With the age of consent at 13 prosecutors struggle to charge rapists as such cases are not considered statutory rape. In some regions, local ordinances allow for perpetrators to be charged with conducting “lewd” acts. But these come with lesser charges and only see sex with youngsters as “unethical” according to Kazuna Kanajiri, an activist fighting pornography and sexual exploitation, who was speaking to AFP news.

Kanajiri said this allows offenders to “shift blame to the victims, and argue that sex was initiated or enjoyed by the children.”

Campaigners have criticised the proposed changes as not going far enough, although the reforms are the first in more than a century.

One of the areas of concern is the need for prosecutors to prove the victim resisted enough, but survivors say when there is a threat of violence people often freeze or submit to avoid injury.
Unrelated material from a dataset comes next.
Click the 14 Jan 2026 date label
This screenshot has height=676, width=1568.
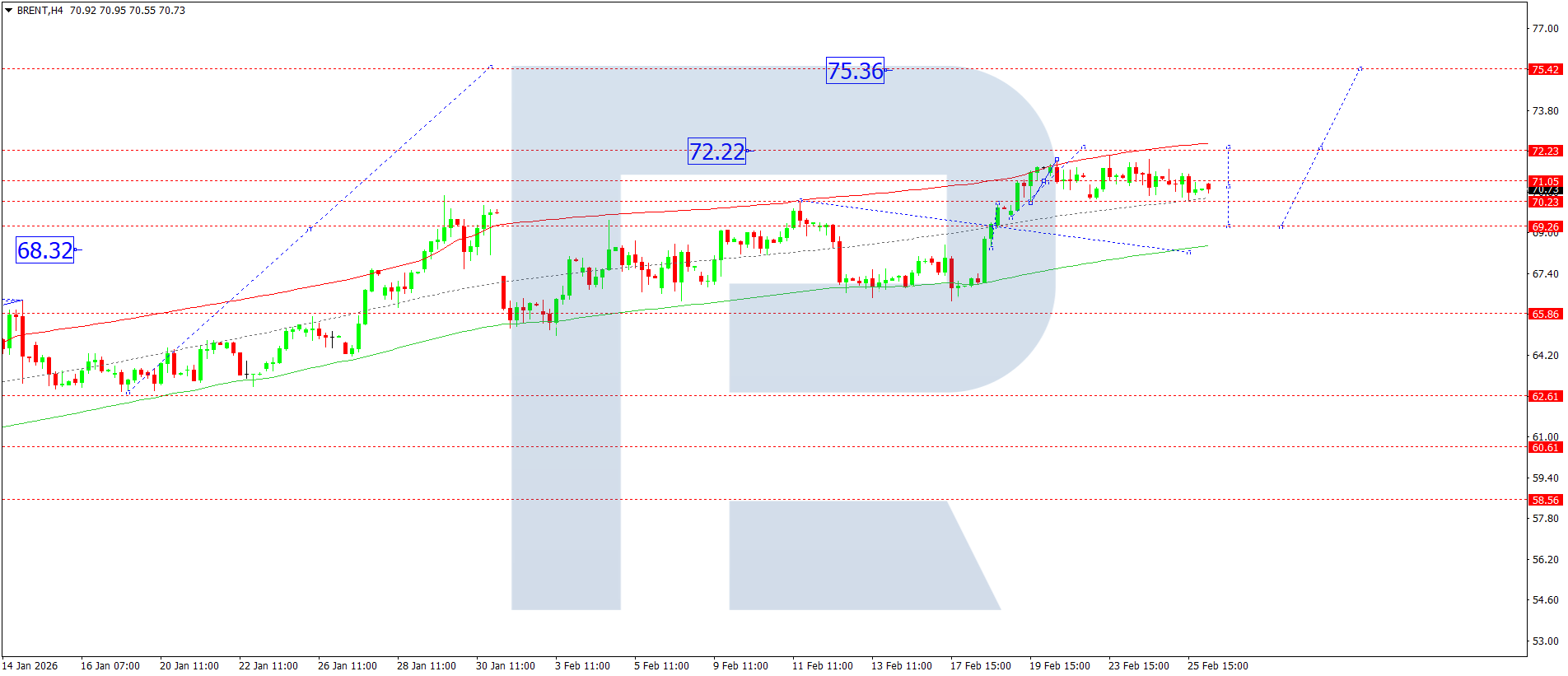30,666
The reforms don´t remove that wording but clarify that it covers drugging, catching victims off-guard and psychologically controlling them.
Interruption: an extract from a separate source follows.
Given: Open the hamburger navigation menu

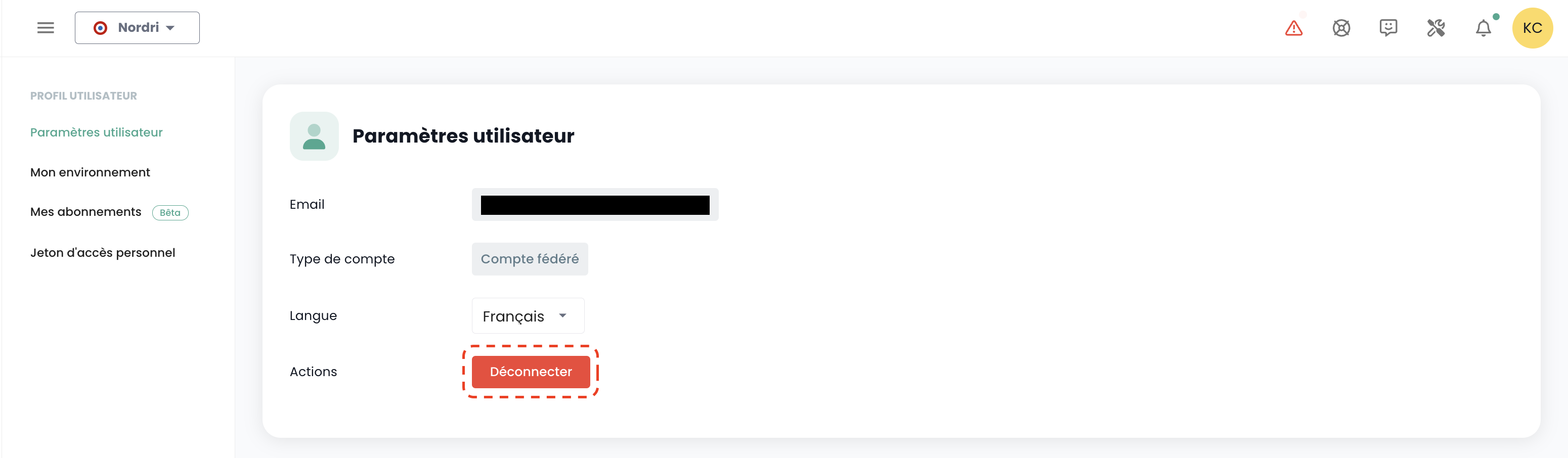Looking at the screenshot, I should pos(46,28).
Yusuke Asanuma, a Justice Ministry official, said the clarification “isn’t meant to make it easier or harder” to secure rape convictions, but “will hopefully make court verdicts more consistent.” Campaigners say that falls well below international rape legislation standards. .

Advocacy group Human Rights Now issued a statement saying Japan should redefine “the crime of rape as all non-consensual sexual intercourse.”

Among the more accepted changes are a new offence covering the secret filming of someone for sexual purposes and the lengthening of the statute of limitations for sexual violence against minors.

Campaigners and victims alike have welcome Japan´s move to raise the age of consent from 13 but have criticised the reforms around rape saying they fall well short of international standards.

Thank you for taking the time to read this article, do remember to come back and check The Euro Weekly News website for all your up-to-date local and international news stories and remember, you can also follow us on Facebook and Instagram.

Author badge placeholder
Written by

Peter McLaren-Kennedy

Originally from South Africa, Peter is based on the Costa Blanca and is a web reporter for the Euro Weekly News covering international and Spanish national news. Got a news story you want to share? Then get in touch at editorial@euroweeklynews.com.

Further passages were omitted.